## Listed records

* * * *

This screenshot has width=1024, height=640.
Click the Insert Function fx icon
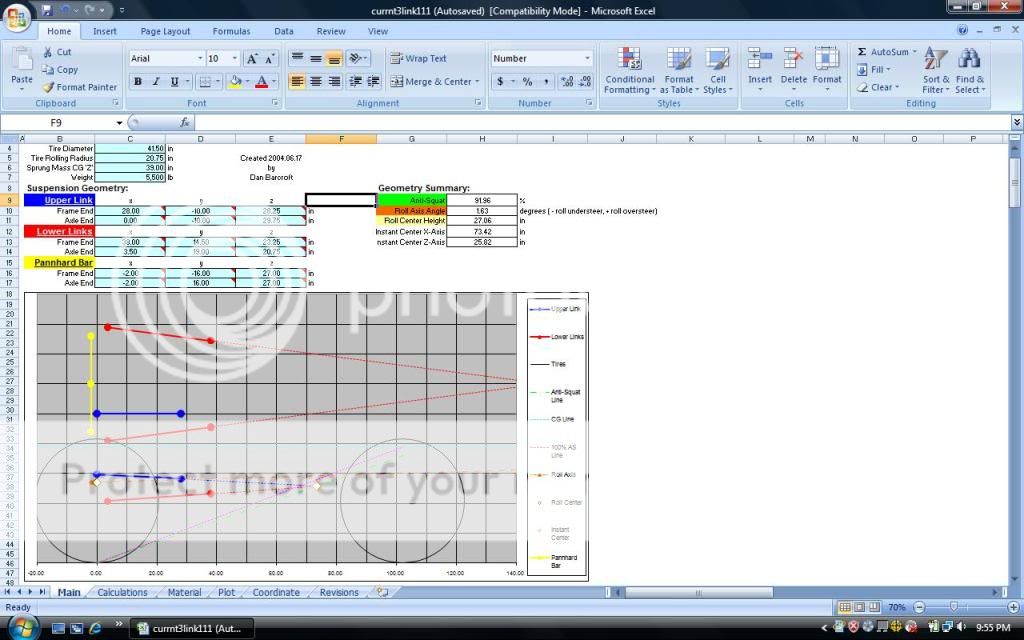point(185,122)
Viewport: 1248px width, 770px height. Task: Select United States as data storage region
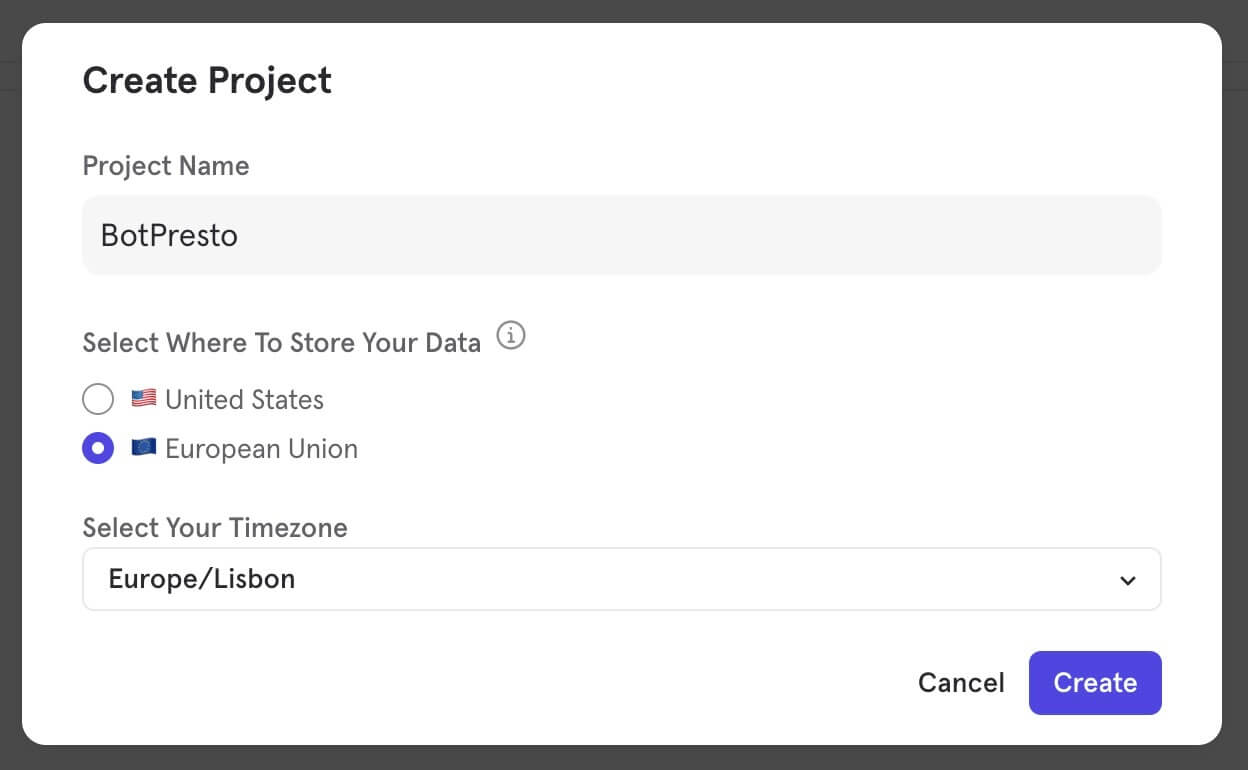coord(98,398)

* * * *

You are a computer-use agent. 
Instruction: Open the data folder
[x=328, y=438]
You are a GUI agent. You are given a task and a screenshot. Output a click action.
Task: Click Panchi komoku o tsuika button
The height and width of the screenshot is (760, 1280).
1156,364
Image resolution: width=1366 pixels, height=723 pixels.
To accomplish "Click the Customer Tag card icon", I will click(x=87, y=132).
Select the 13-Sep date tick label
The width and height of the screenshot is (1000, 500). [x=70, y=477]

* * * *

## Task goal
Quote the records from the line with "You are a GUI" up to and including the line with "The width and".

## Final result
You are a GUI agent. You are given a task and a screenshot. Output a click action.
Task: Click Panchi komoku o tsuika button
The height and width of the screenshot is (760, 1280).
1156,364
Image resolution: width=1366 pixels, height=723 pixels.
To accomplish "Click the Customer Tag card icon", I will click(x=87, y=132).
Select the 13-Sep date tick label
The width and height of the screenshot is (1000, 500). [x=70, y=477]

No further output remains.